Computational Progress. To better understand the process of crystallization, and to design new protein crystals, it is helpful to generate a set of candidate crystal forms other than those observed experimentally. However, it is challenging to efficiently search the space of possible protein crystal structures. In addition to the varying symmetry requirements of the 65 permissible chiral space groups, there are multiple rotational and translational degrees of freedom. We have therefore developed an algorithm for sampling candidate protein crystals inspired in part by the Fast Fourier Transform (FFT) protein docking algorithm of Kaltchalski-Katzir4. Using a GTX Titan graphics card (GPU), CUDA, PyCUDA, and PyFFT, it is possible to score an array of discrete transformations very rapidly.
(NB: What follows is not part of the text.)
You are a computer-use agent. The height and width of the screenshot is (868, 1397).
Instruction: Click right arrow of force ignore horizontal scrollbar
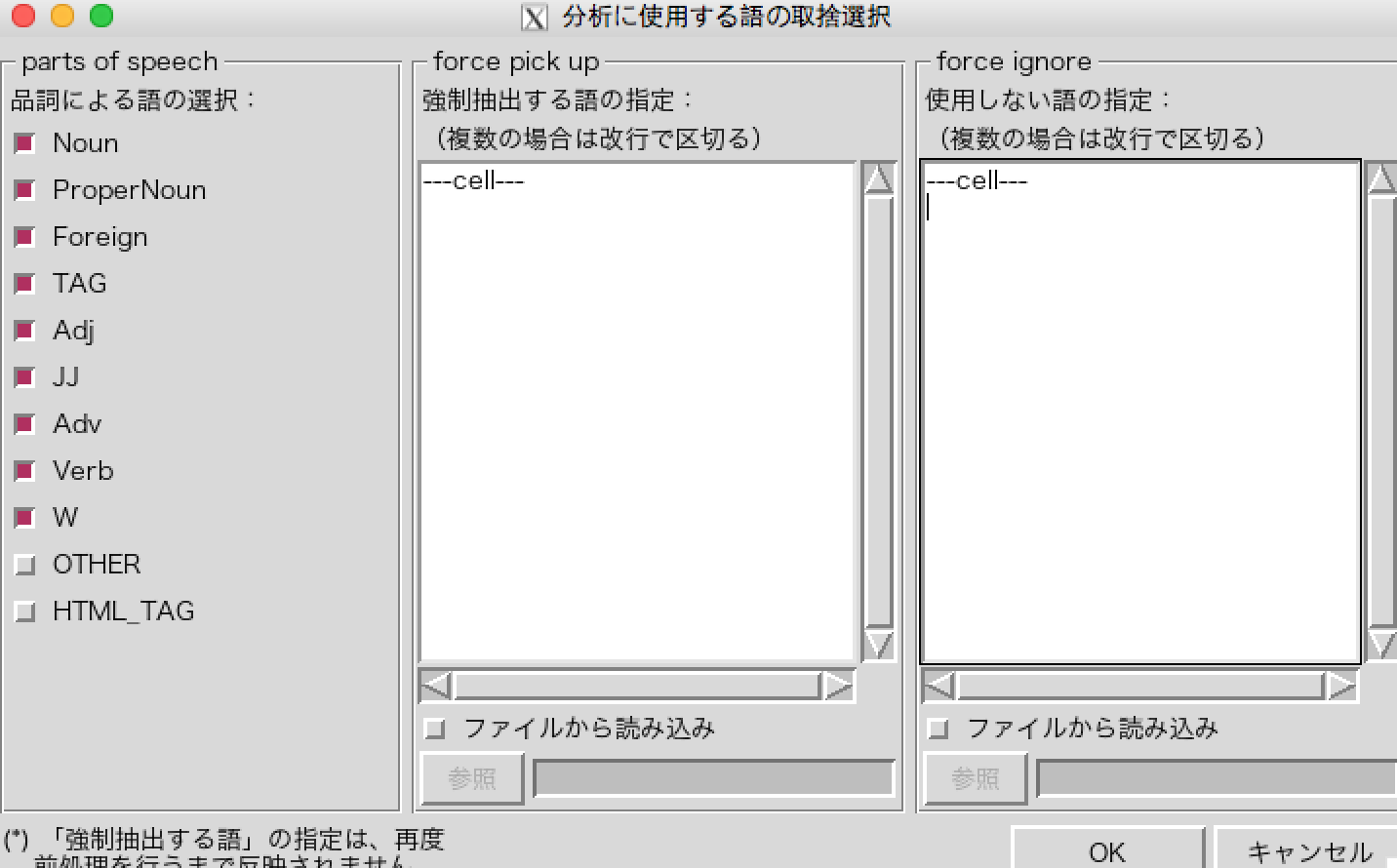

Use of the GPU accelerates the FFT calculation by approximately a factor of 4-7 for cubic grids of varying size (64, 128, or 256). The resulting translational score arrays can be used to construct a greedy depth first search over possible Bravais lattice parameters. For example, in the P1 space group, the search is limited to the selection of three compatible unit cell axes. By carefully compositing the translational scoring array, and by pruning less promising edges from the tree it is possible to efficiently sample the most densely packed crystal forms. The new software for Python based protein docking will be included in the upcoming release update of SHARPEN, an open-source library for protein modeling and design5.

            In addition to the first designed protein crystal from Saven and coworkers1 other recent milestones were the design of tetrahedral and octahedral oligomers from Yeates, Baker, and coworkers2,3. These studies began with a loosely specified packing arrangement, and search for the most promising assembly by varying several degrees of freedom within defined boundaries. The algorithm described here seeks to identify desirable packing arrangements without a preordained space group. Presumably, packing arrangements with more extensive interfaces will be more designable. 3cxj, an uncharacterized protein from M. thermautotrophicus, natively crystallizes in the P4322 space group. Our new algorithm generates new, densely packed, alternative crystal candidates (Figure 1). Moving forward, we will apply computational protein design methods to identify which alternative crystal packing is the most favorable for our candidate model proteins. We will select a limited number of designed variants for downstream validation. Validation will consist of expression, purification, crystallize, and x-ray crystallography structure determination to assess the design accuracy.

1. Lanci, C. J. et al. Computational design of a protein crystal. Proc. Natl. Acad. Sci. U. S. A. 109, 7304–7309 (2012).

2. Lai, Y.-T., Cascio, D. & Yeates, T. O. Structure of a 16-nm Cage Designed by Using Protein Oligomers. Science 336, 1129–1129 (2012).

3. King, N. P. et al. Computational Design of Self-Assembling Protein Nanomaterials with Atomic Level Accuracy. Science 336, 1171–1174 (2012).

4. Katchalski-Katzir, E. et al. Molecular surface recognition: determination of geometric fit between proteins and their ligands by correlation techniques. Proc. Natl. Acad. Sci. U. S. A. 89, 2195–2199 (1992).

5. Loksha, I. V., Maiolo, J. R., 3rd, Hong, C. W., Ng, A. & Snow, C. D. SHARPEN-systematic hierarchical algorithms for rotamers and proteins on an extended network. J. Comput. Chem. 30, 999–1005 (2009).